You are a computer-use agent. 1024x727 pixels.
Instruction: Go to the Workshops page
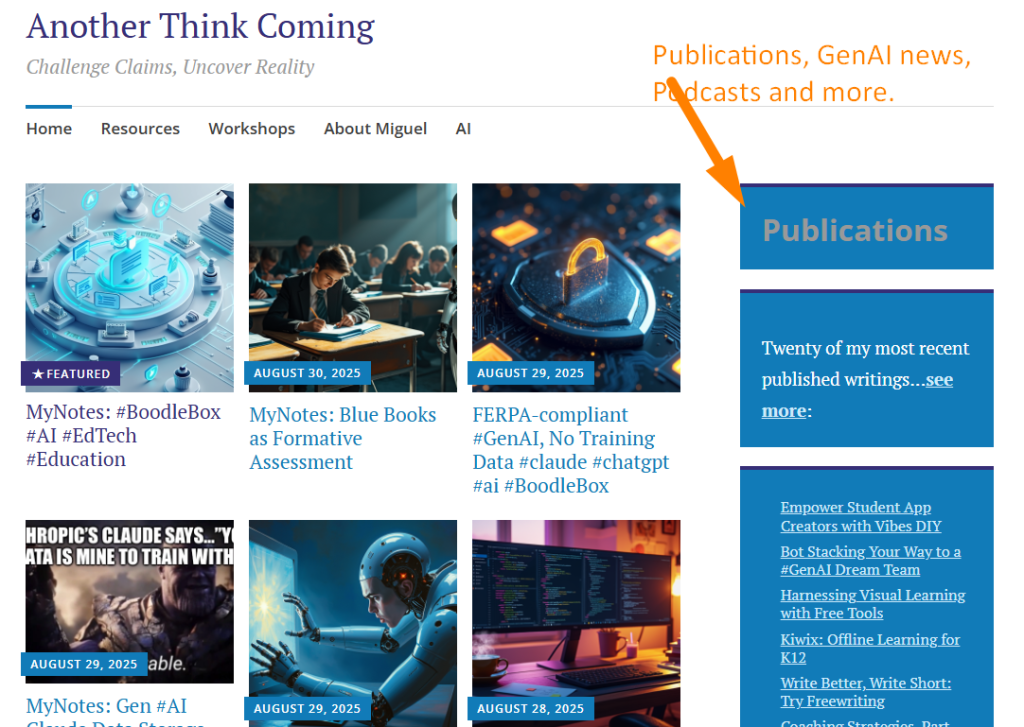(x=251, y=129)
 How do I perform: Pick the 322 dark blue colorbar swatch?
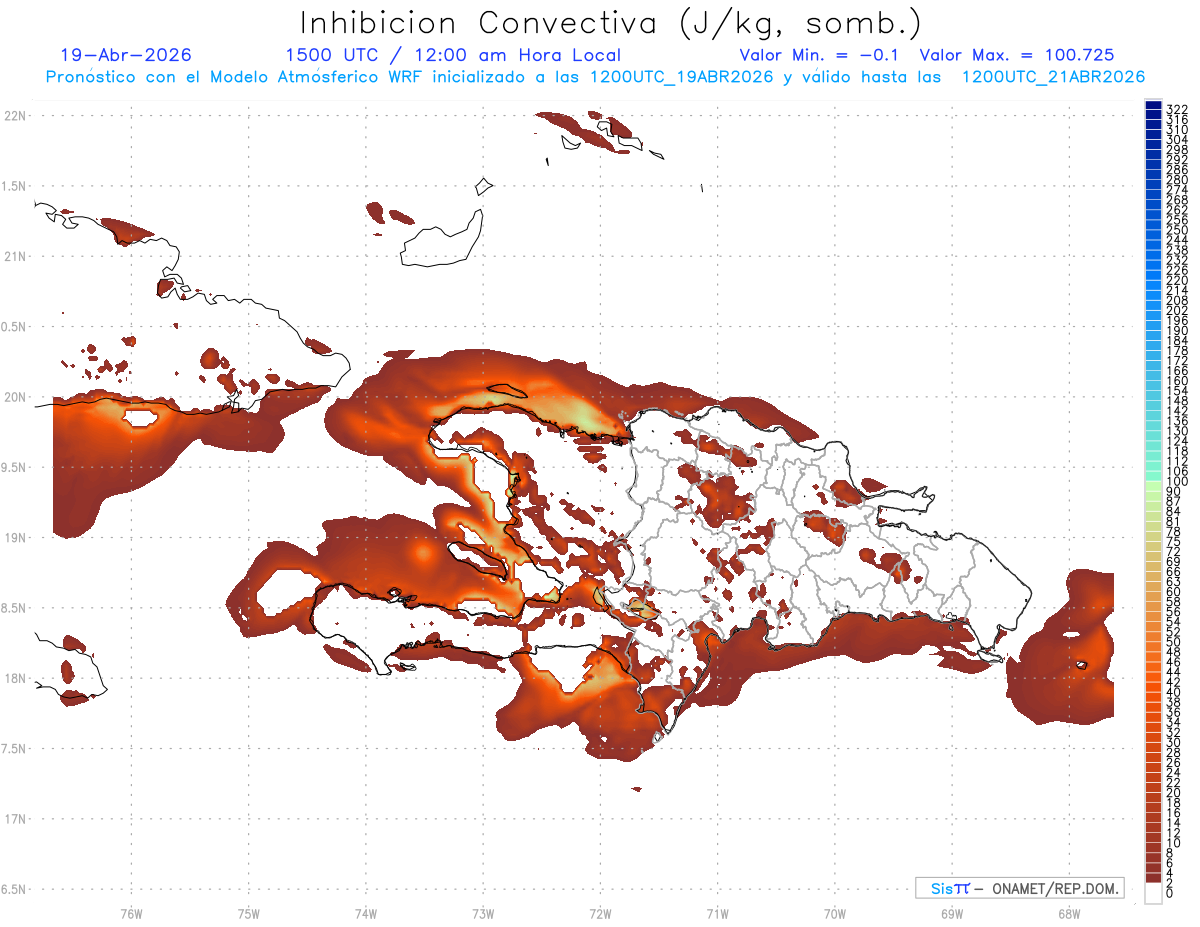point(1153,106)
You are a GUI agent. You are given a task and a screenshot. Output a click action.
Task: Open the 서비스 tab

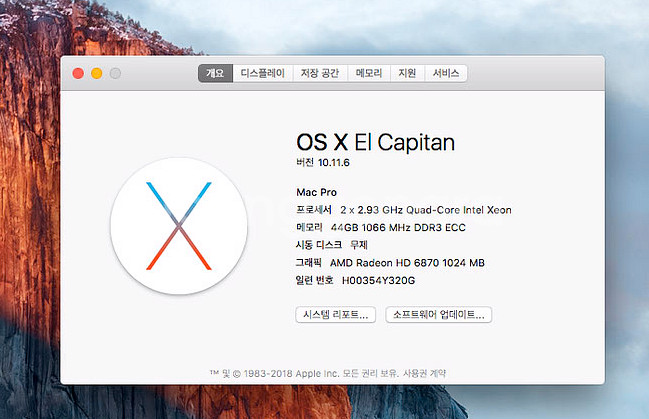(x=446, y=73)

━━━

__Directions for this task__.
Out of the material above, select every line that holds the string "agent".

__Expected answer__.
You are a computer-use agent. 1024x727 pixels.
You are a GUI agent. You are given a task and a screenshot. Output a click action.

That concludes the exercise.